第4話 姉と書いて暴君と読む

 翌朝。時計の針が七時を回ろうとしていた時、奴は来た。


「うおりゃああああああああああああああああ!!」


 バァアアアアアアアアン! と自室のドアを蹴り破る音が、部屋中に響く。


「痛ってぇ!」


 寝ぼけていた僕は、普段ならよけられたはずのドアの破片を額にぶつけられ、頭を抱える羽目になった。こんな理不尽な起こし方をする人間を、僕は三人しか知らない。


「父さんか!?」

「ちげーよ!」


 背中に蹴りを入れられた。

 振り向いた先に、悪びれもせずに仁王立ちしているのは、サバゲーなんかで着る迷彩柄のタンクトップと黒いカーゴパンツ姿の変な女だった。グラビアアイドルのような体つきをしているから一見は美人かも? とか幻想を抱いてしまいがちだが、口元が露出したグレートヘルムみたいな仮面なんか被っているために、全てが台無しになっている。

 悲しいことに、僕は目の前にいる変な女とは、血縁関係にある。


「……姉さん、ドア壊さないで入るという選択肢は無いの?」

「ある! だが今日は破壊したい気分だった!」


 我が姉、天真てんま陽子ようこは、何の悪びれもせずに高らかに笑った。寝起きの頭に響く。余談だけど、残る候補者二名は、父とじーちゃんである。


「……仕事から戻って来たの?」

「その仕事の件で、貴様と姫様に話がある」

「急に何なのさ……?」

「移動しながら話す。まずは車に乗れ」

「ぐぁっ!」


 理不尽にも顔面に膝蹴りを食らったことで、僕の意識は強制的に覚醒させられた。こんな調子じゃ寝直すことも出来ないので、観念して着替えを始める。女の目の前で着替えるのはマナー違反かも知れないが、コイツは実姉だから無視していい。
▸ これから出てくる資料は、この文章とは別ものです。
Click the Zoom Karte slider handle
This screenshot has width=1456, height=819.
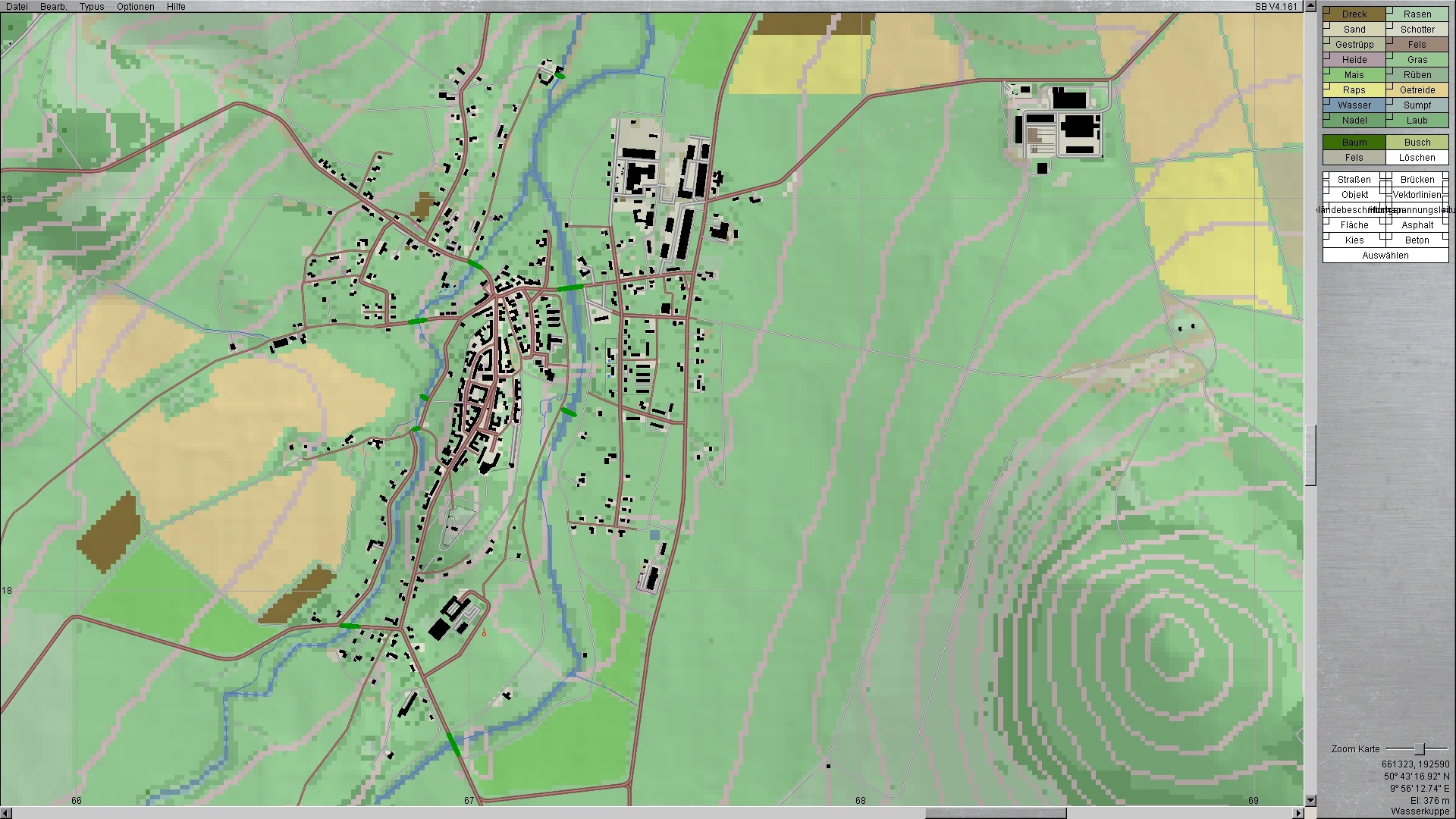[x=1419, y=749]
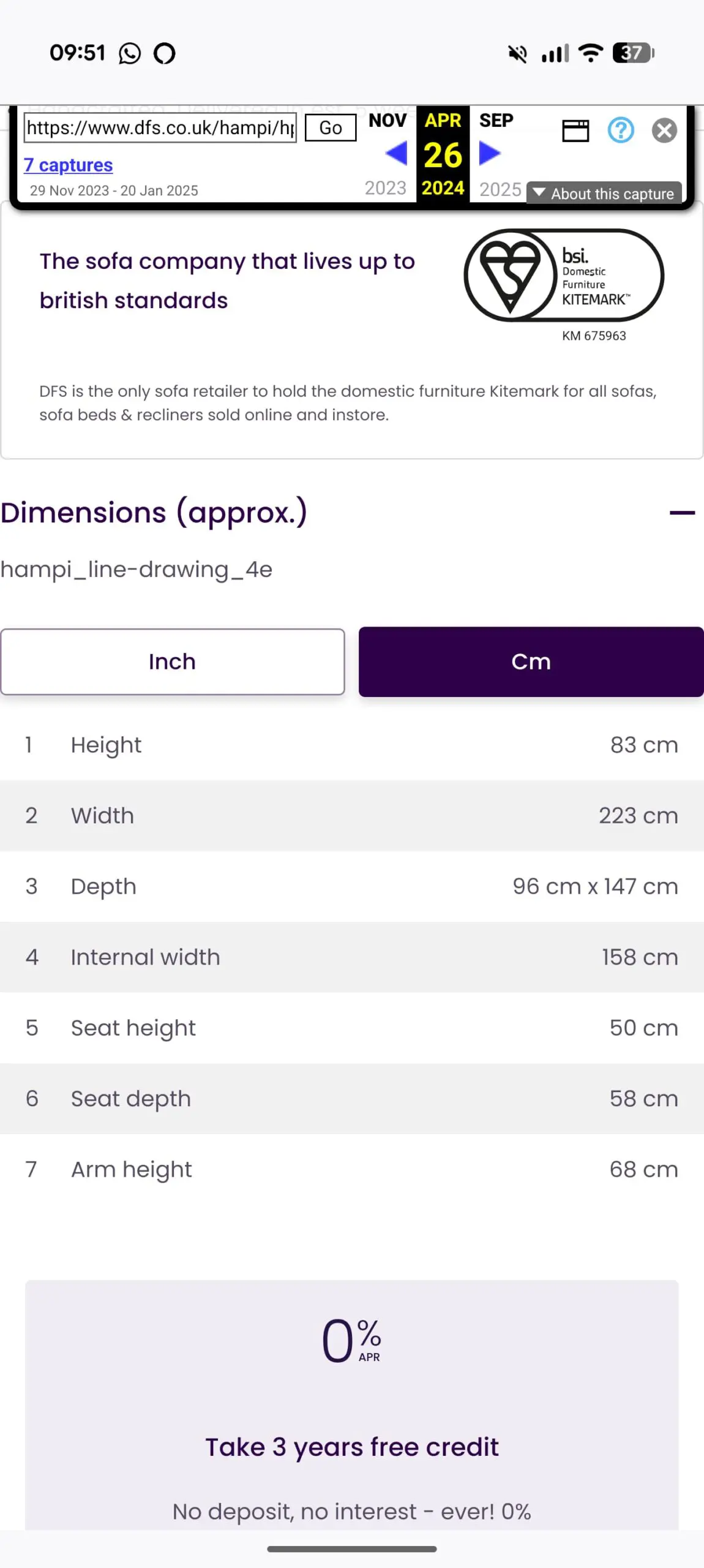Tap the Take 3 years free credit heading
The image size is (704, 1568).
coord(352,1447)
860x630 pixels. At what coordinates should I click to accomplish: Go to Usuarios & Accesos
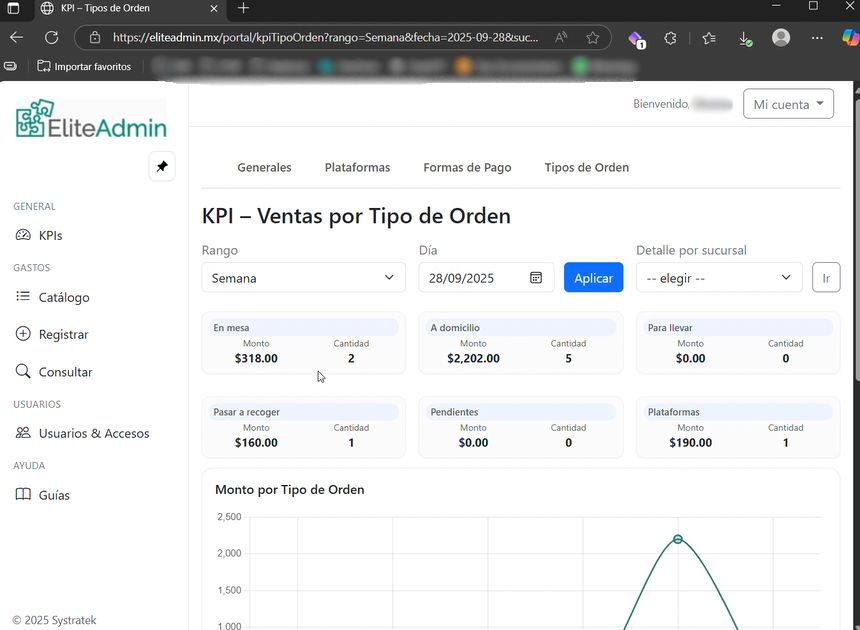pos(93,434)
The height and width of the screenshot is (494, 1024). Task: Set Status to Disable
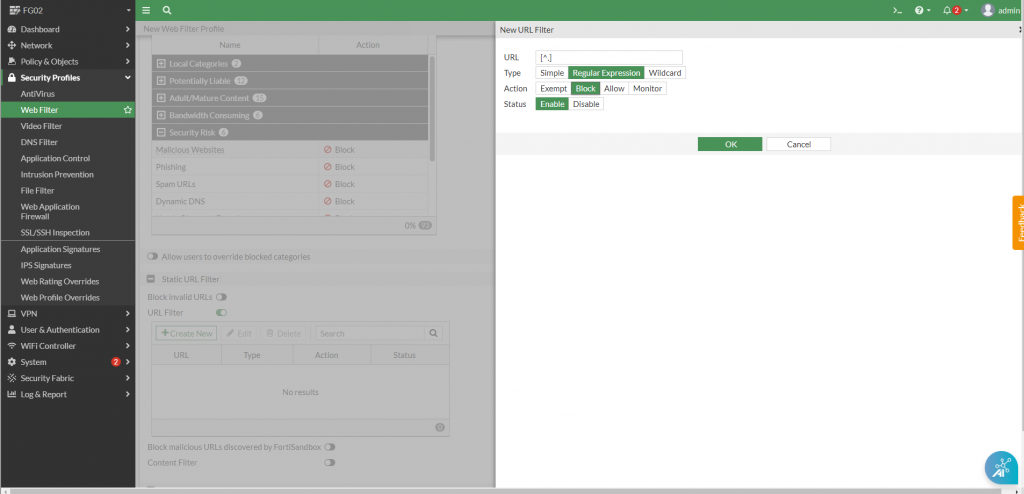pos(586,104)
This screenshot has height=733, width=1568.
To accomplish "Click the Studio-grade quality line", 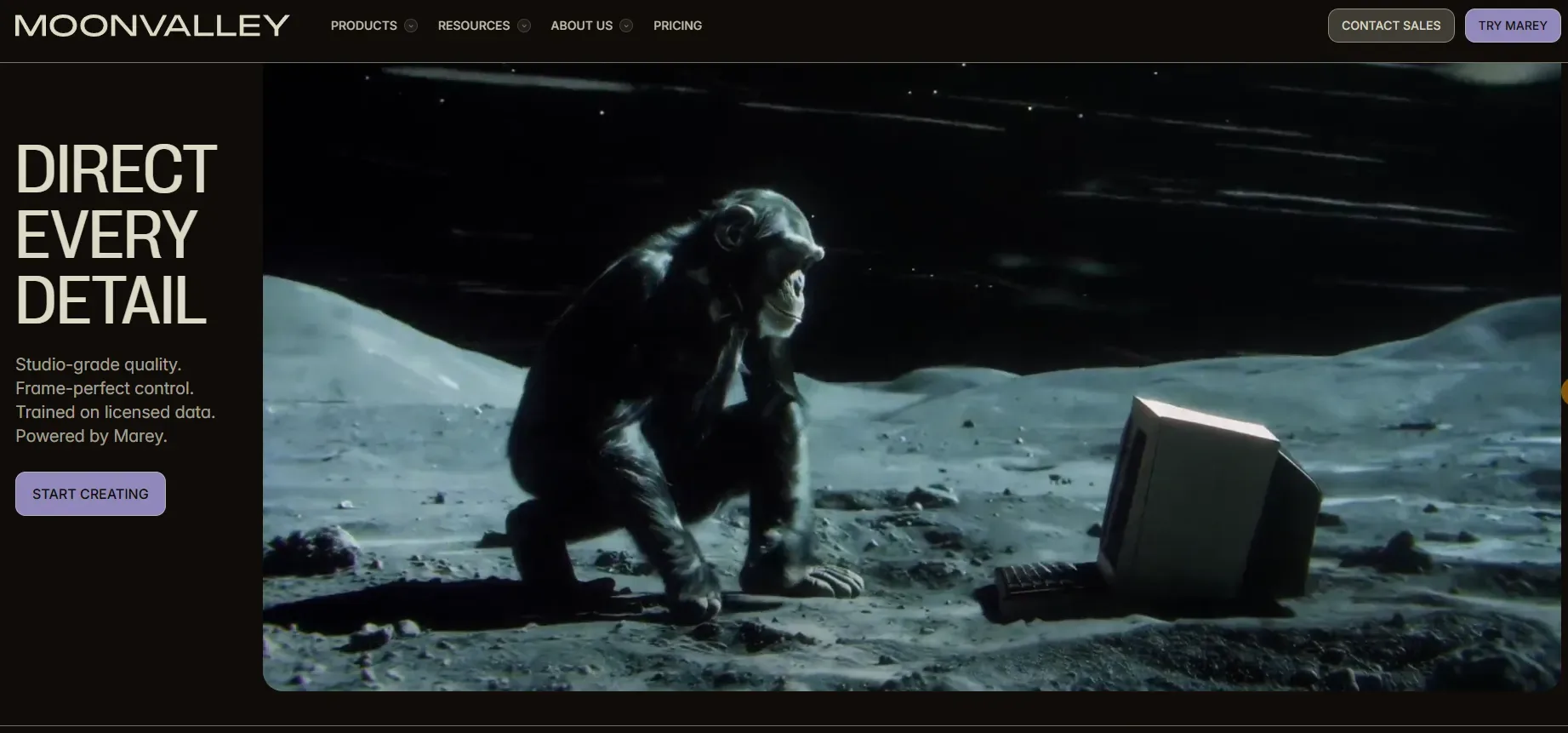I will coord(98,364).
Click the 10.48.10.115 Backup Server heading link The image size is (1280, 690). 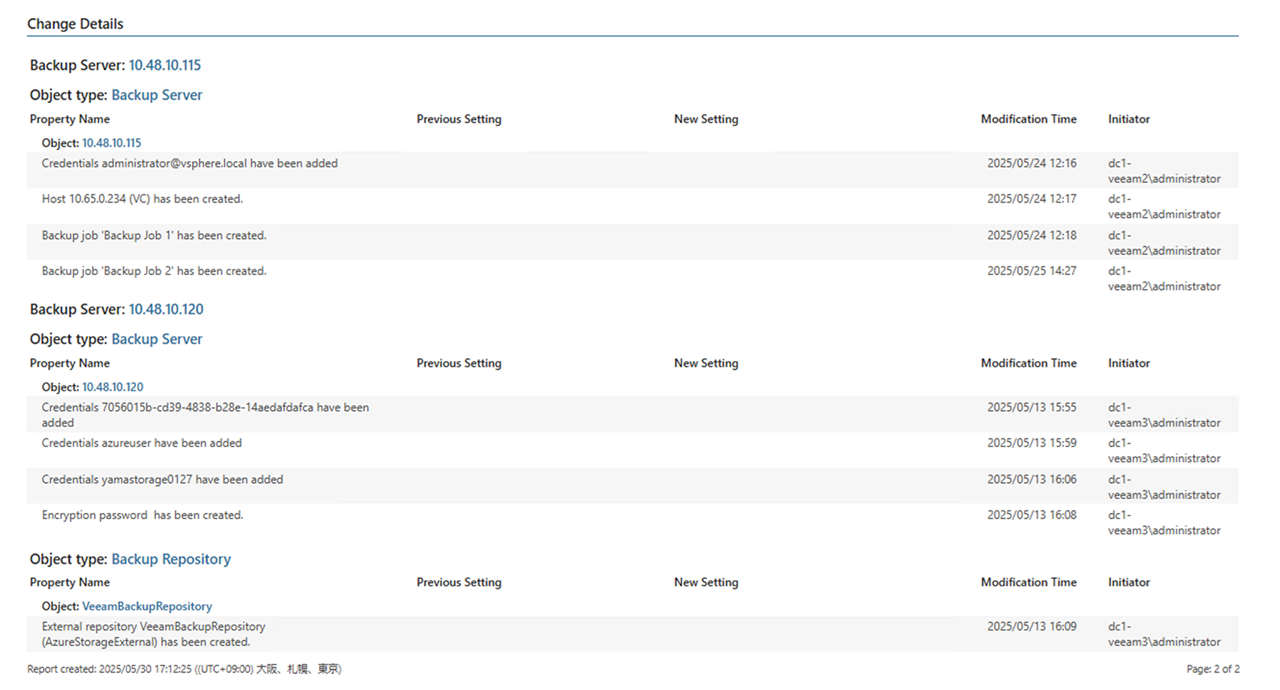pyautogui.click(x=164, y=65)
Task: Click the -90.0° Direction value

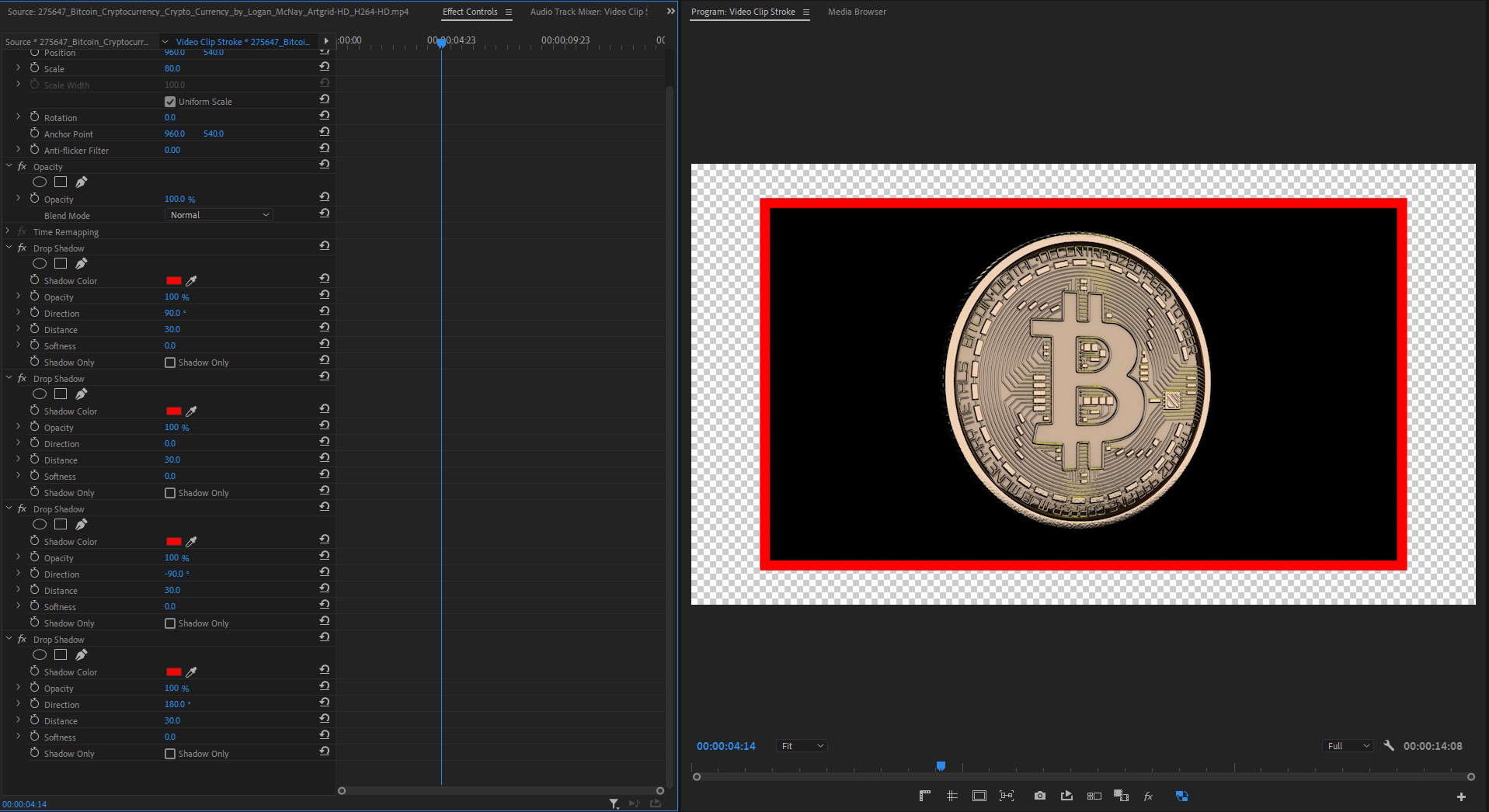Action: point(174,574)
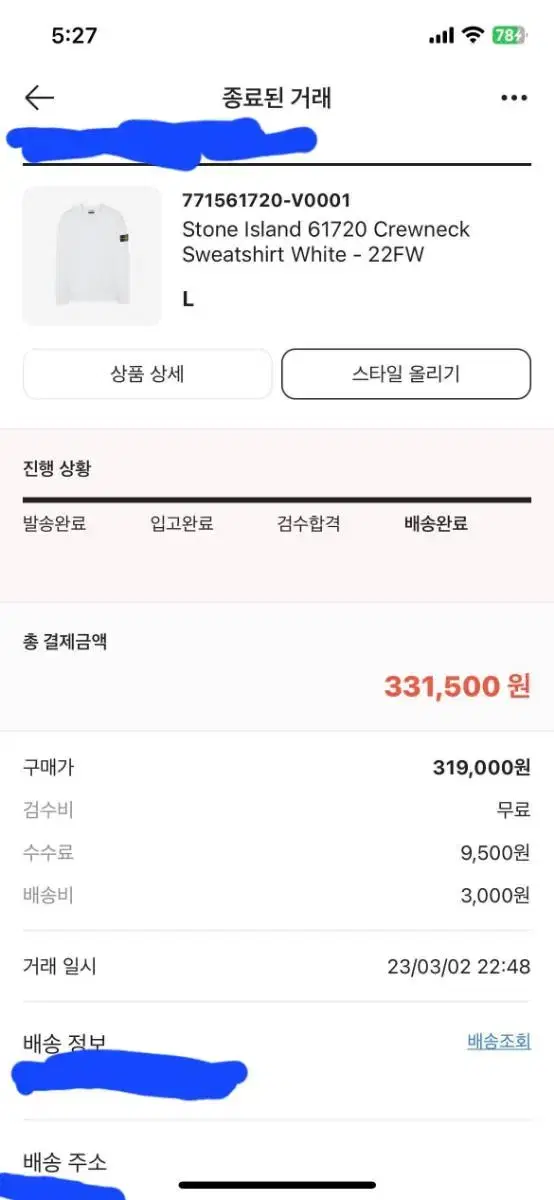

 いつもの出で立ちに着替え終えたところで、姉さんが鼻を鳴らす。


「おい、蒼次郎そうじろう。問題の姫はどこにいった?」

「えっ? 姉さんの部屋にはいなかったの?」

「もぬけの殻だったぞ。ちなみに、ここが最後の探索場所だ」

「えぇ……?」


 ロッタには、姉さんから直々に自分の部屋を貸し与えていた。同じ女ということで気兼ねなく使えるだろう――という心遣いなのかも知れないが、あの人の部屋は壁一面にモデルガンが飾ってあるというミリタリー色過多な不気味な空間だった。寝るだけなら問題ないと思っていたけど、よもや逃げるとは……。


「……ふむ」


 姉さんは僕のベッドの掛布団を引き剥がす。その下にある物体を見て、僕は思わず目を剥いた。


「あれ!?」

「……大変良いご身分だな」

「んん……」


 布団の下には、パンイチのロッタが眠っていた。全然気づかなかったぞ……!


「…………ふむ」


 姉さんが、無言でにじり寄ってきた。全身に、殺気と言う名の赤いオーラが漂っているのを見た気がする。


「い、いや……待って……! 僕は何もしていない!」

「隙だらけだ馬鹿者ぉおおおおおおおおおおおおおおおおお!!」

「うごぉおおおおおおおおおおおおおおおおおおお!?」


 両膝で首を挟まれ、そのまま回転させられ、床に顔面を叩きつけられた。フランケンシュタイナーというプロレス技で、下手したら人を殺せる技だ。


「ださい~……」

「うるせぇ……」


 寝言だとわかっていても、言わずにはいられなかった。


 ◇◆◇◆


 着替えを終えた僕とロッタは、姉さん所有の黒塗りのスポーツカーに乗り込んだ。急かされたから、ロッタはドレスではなく、昨日と同じく僕のTシャツとカーゴパンツを着てもらっている。運転席には姉さん。僕は助手席。ロッタは後部座席だ。

 軽快に車を走らせる姉さんが目指すのは、横須賀市だという。


「それで、なんで急に僕らを呼ぼうとしたのさ?」


 当て付けのように姉さんを睨みつけながら、首をさすって見せる。


「状況が変わった」


 少しだけ、姉の声が固くなる。


「国が、お前達の存在を公にマークすると宣言した」

「僕達を、マーク?」


 父が社長を務め、姉も所属している民間軍事会社『天真PMCピーエムシー』。非公開扱いではあるものの、マテリアムヴェインは天真PMC所属であると、政府からはそう認知されている――と、僕は姉さんから聞かされていた。それは、マテリアムヴェインが戦うということは、事後報告にはなるけど、国からの依頼を受けた天真PMCが対応したとされる(だから、したっぱポリスは僕らの素性を知らない)。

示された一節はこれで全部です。